Love Strikes! (2011)
6/10
Love Strikes
8 February 2014
Warning: Spoilers
'Love Strikes' is a film that certainly has a lot of imagination. Like 96.4% of contemporary Japanese films, it's based on a manga, though the film version takes it to another level. Fujimoto is a 'second virgin' working at an online pop culture magazine, a source of much politically incorrect humour for his work colleagues. On meeting a fellow music nerd, a female one, on Twitter - regularly referenced throughout the film - he then hits a period of moteki: a purple patch with women. But, in his desperation to be with his first love, Miyuki, he finds that success with women brings him problems he has no idea how to handle, leading to more pain, frustration and angst than being hapless with women ever did. But, being another rom-com (aren't all films about youth?!), all works out fine in the end.

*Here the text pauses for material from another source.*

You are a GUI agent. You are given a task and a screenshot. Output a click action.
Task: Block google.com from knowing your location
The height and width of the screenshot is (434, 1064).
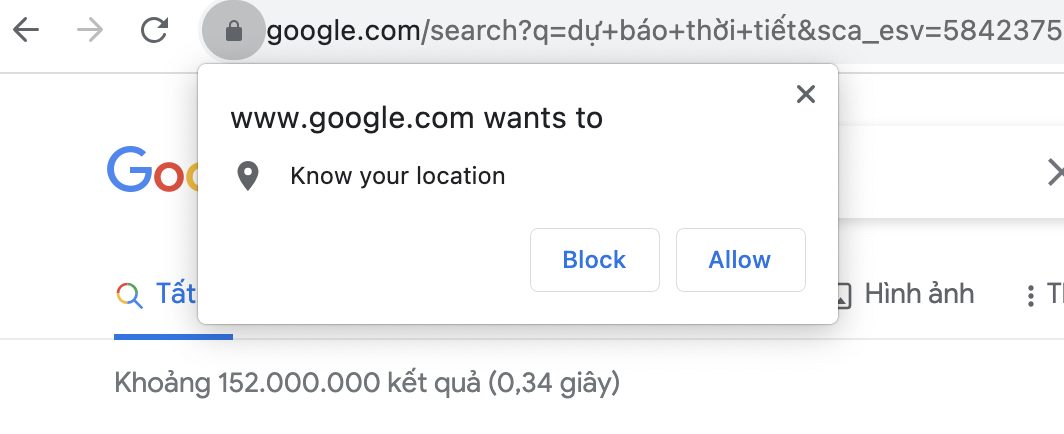594,260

With music an important element in the film, director Ohne throws in various emotional musical numbers, directed as karaoke routines, complete with introductions and sing-a-long lyrics. All this provides much hilarity. Interestingly, one of the highlights of the film is the closing credits, based on the social networking sites often referenced throughout. At times, the realism in 'Love Strikes' is strong, showing the stresses and strains that social media and mobile communications put on young people in love, with Fujimoto often becoming obsessive over the most trivial of things. (Though with Fujimoto's character being thirty- one years old, it's difficult to know how youthful this really is.) However, all this angst seems to be written off with the happy ending, which detracts a little from some of the film's more serious points. Though with its various pop culture references and cameos by leading J- Pop stars, such as everyone's favourites Perfume, 'Love Strikes' proved to be 'big in Japan'.